U.S. Marine Corps. Via Wikipedia Commons

The United States Marine Corps has an old and illustrious history, beginning with the raising of two Marine battalions during the American Revolution. A small detachment of Marines landed at Derna in North Africa in 1805 to put an end to Barbary depredations on American shipping. However, the Marines were a very small force until the First World War, when they were the only force immediately available after the U.S. declaration of war. The first Marines in France performed well at the front line, and even better in public relations, so that recruits were many and enthusiastic.

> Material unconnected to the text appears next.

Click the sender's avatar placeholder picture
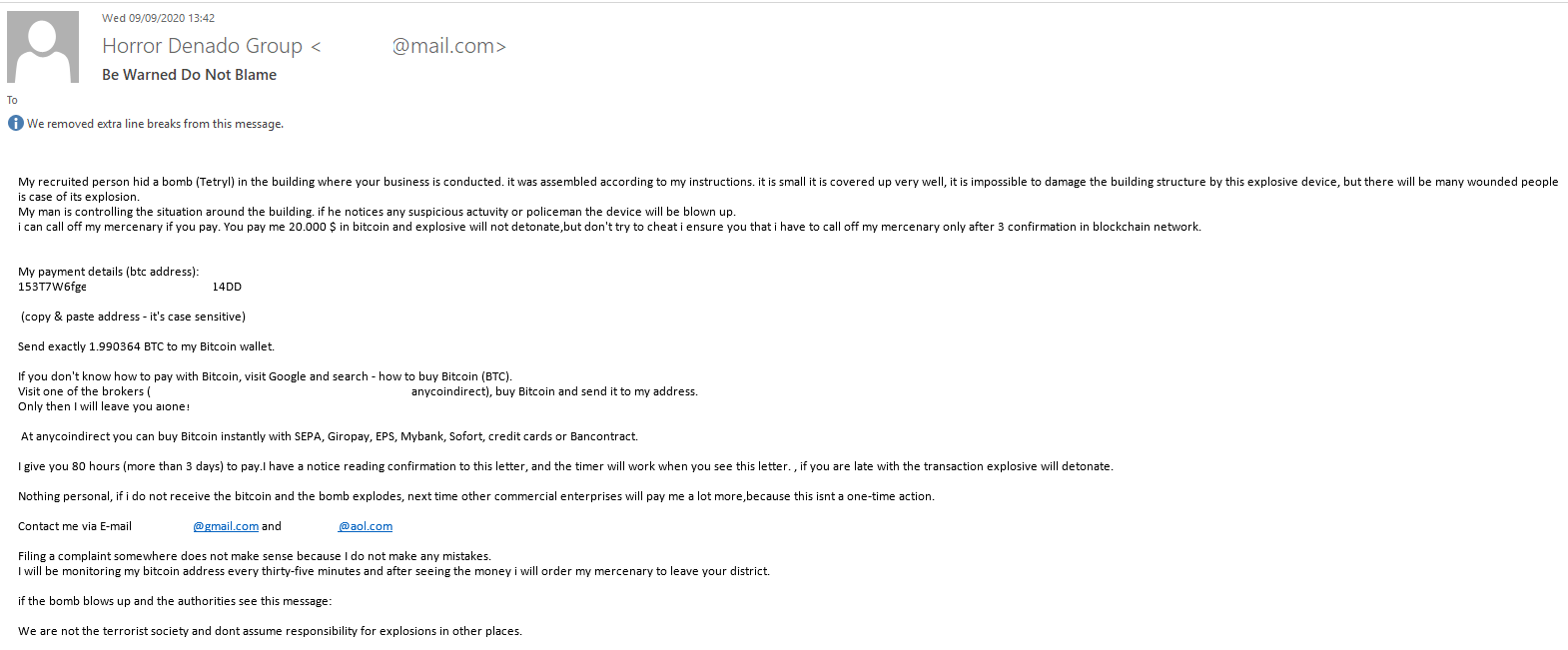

The Marines were originally seaborne soldiers under the control of the Navy who specialized in gunnery, small coastal raids, and (in an age of coming alongside to board) shipboard combat. As technology advanced and naval combat became almost exclusively long-range, the Marines found a new mission as amphibious assault specialists. At the same time, the Marine Corps became an increasingly independent service branch within the Navy Department, although their regular officers were still trained at Annapolis, and Marine divisions adopted a table of organization and equipment quite similar to the U.S. Army. Officer ranks were identical to those of the Army but some enlisted ranks were named differently. The main difference was a heavier allotment of automatic weapons. However, the Marines introduced some important innovations, such as attaching an air wing and a tank battalion to each division. Marine airmen developed close air support to a fine art, having gotten a head start over the Army during the "banana wars" of the 1930s.  These "savage wars of peace", fought in the jungles of Latin America against elusive and often very skilled opponents, also taught the Marines the skills of mobility, avoiding ambush, patrolling, and other small-unit tactics.

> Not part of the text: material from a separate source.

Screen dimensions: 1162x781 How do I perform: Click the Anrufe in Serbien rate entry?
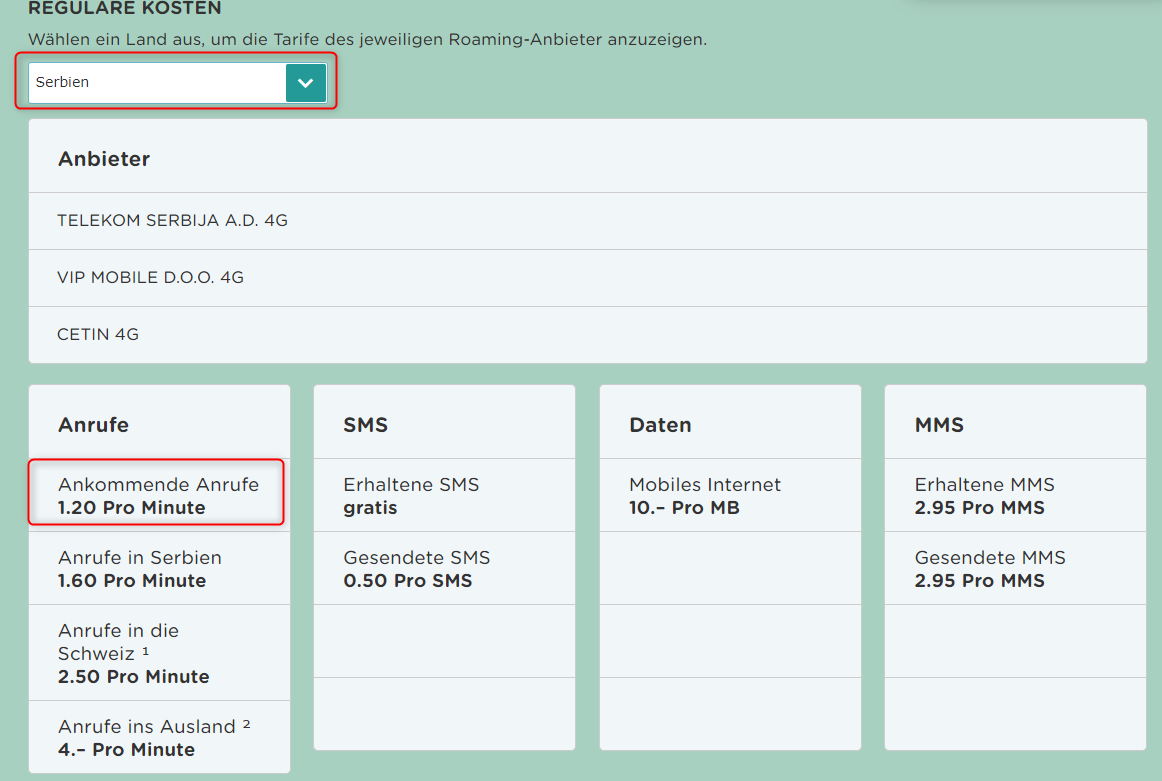(140, 569)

After the First World War, the Corps was cut back to 17,000 men, but began expanding again during the troubles in the 1930s. By 1 February 1941 the Corps was ready to activate two divisions. By the end of the Pacific War there were six Marine divisions and five Marine air wings. The Marines also raised a number of specialized Raider, airborne, and defense battalions, but these were broken up for cadre for new divisions as the war progressed.

Marine units were composed exclusively of volunteers, and were picky about whom they accepted, until late in the war. Eventually, combat losses forced the Marines to accept draftee replacements. However, the Marines were usually careful to integrate replacements prior to combat, and always returned a man to his original unit after he recovered from wounds or illness, in sharp contrast with Army practice. This contributed to high unit cohesion in the Marine formations, as did demanding training beginning with "boot camp" and continuing at rear bases between campaigns. The Marines also rotated a man home after three campaigns, which was an important morale booster. An indication of the morale of Marine troops is that a typical Army formation, when shipping out to combat, had an AWOL (absent without leave) rate of about 1%. The 2 Marine Division, when shipping out for Tarawa, had an AWOL rate a tenth of that.

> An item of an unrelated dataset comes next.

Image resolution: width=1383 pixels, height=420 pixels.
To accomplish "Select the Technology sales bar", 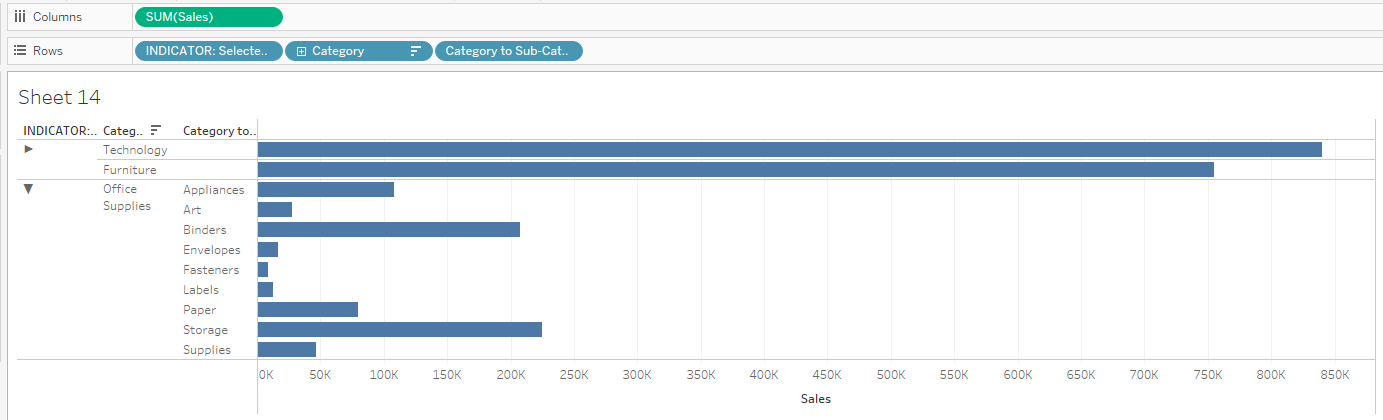I will [x=789, y=150].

Marine leadership was generally of a caliber to match the troops. During the 1930s the Marine Corps commissioned its quota of 25 Naval Academy graduates each year, along with a small number of its best noncommissioned officers. However, the majority of Marine officers recruited during the Great Depression were Army ROTC graduates. The Army made little use of these potential leaders, and the Marines took advantage of the situation by offering commissions to the best of these men, along with a few Navy ROTC graduates and selected graduates of colleges without ROTC programs. Thus the Marines acquired large numbers of promising young leaders at very little cost.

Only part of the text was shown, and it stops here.